Word and item position data:
<<<<
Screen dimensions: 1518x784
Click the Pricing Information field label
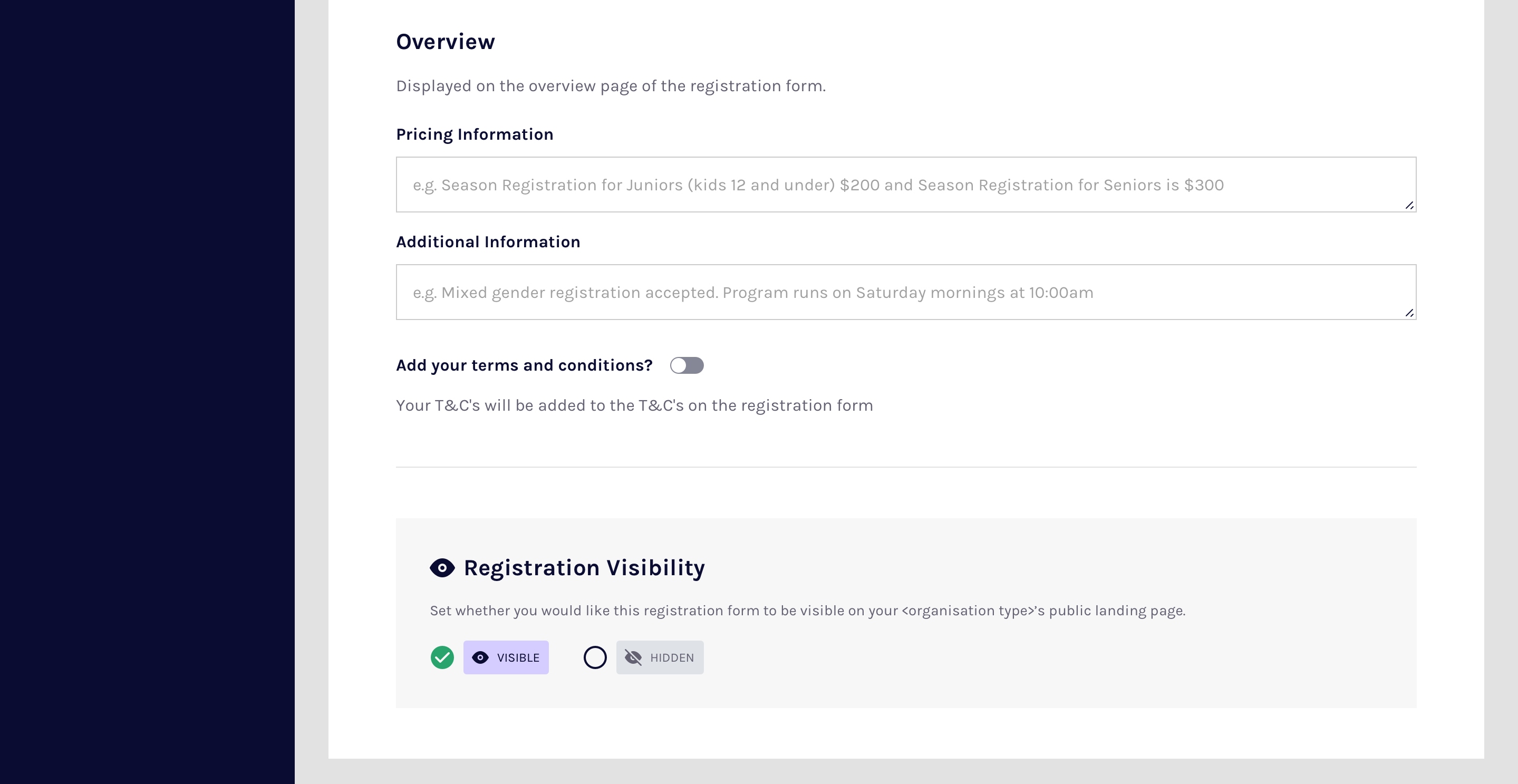[475, 134]
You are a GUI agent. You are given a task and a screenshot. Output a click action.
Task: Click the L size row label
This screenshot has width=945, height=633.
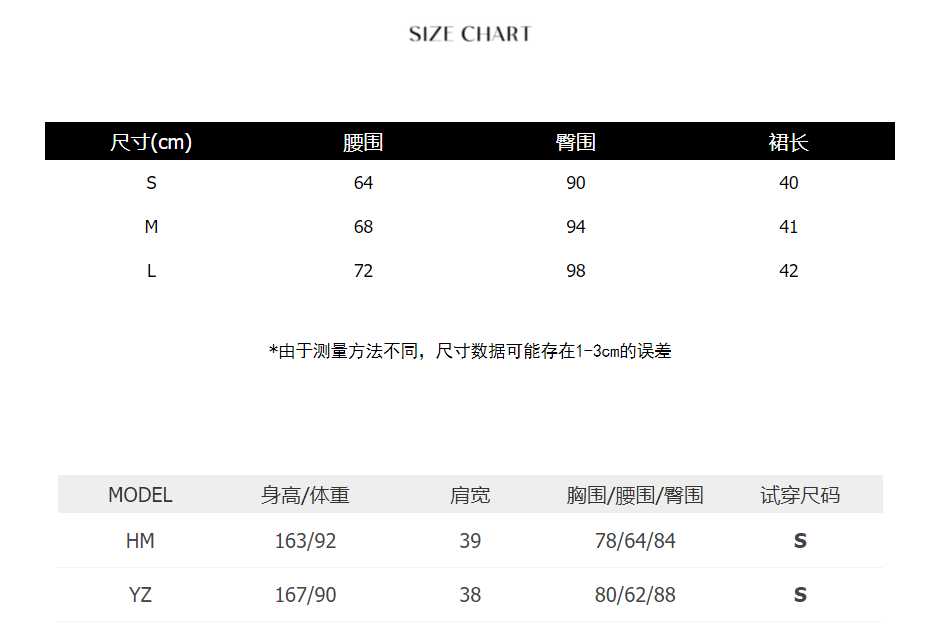tap(151, 271)
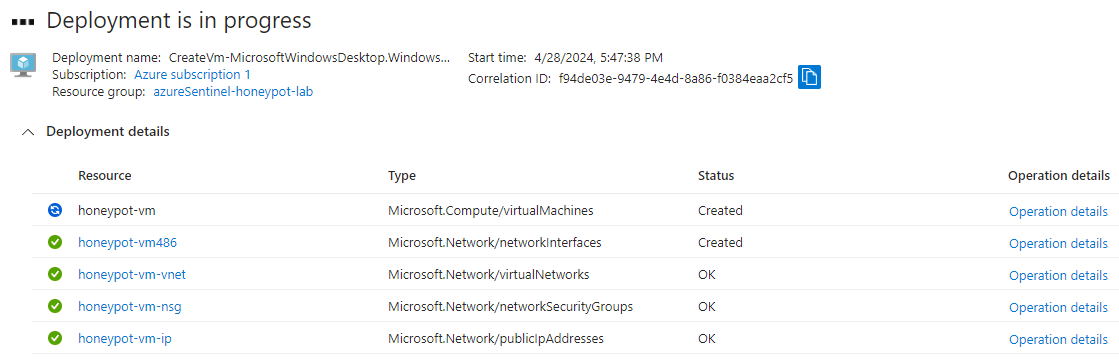Collapse the Deployment details section
Image resolution: width=1119 pixels, height=361 pixels.
[29, 132]
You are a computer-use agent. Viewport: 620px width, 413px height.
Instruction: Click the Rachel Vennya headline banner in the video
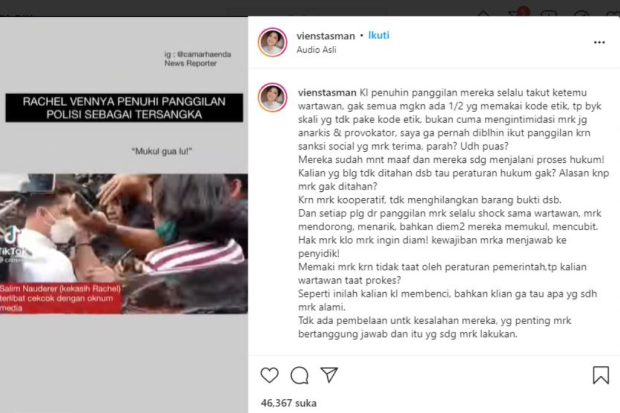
>>>>
Stated problem: Rewrite all the rows above with "label" replaced by "caption" everywhere it occurs, leaving everything else unchanged. Omit the pictures.

Task output:
Screen dimensions: 1518x784
Click the Pricing Information field caption
[475, 134]
You are a GUI agent. You are given a task and a screenshot. Output a click action.
Task: Click the L size row caption
This screenshot has width=945, height=633.
tap(151, 271)
Collapse the Deployment details section
Image resolution: width=1119 pixels, height=361 pixels.
[29, 132]
You are a computer-use agent. Viewport: 620px width, 413px height.
Instruction: Click the Rachel Vennya headline banner in the video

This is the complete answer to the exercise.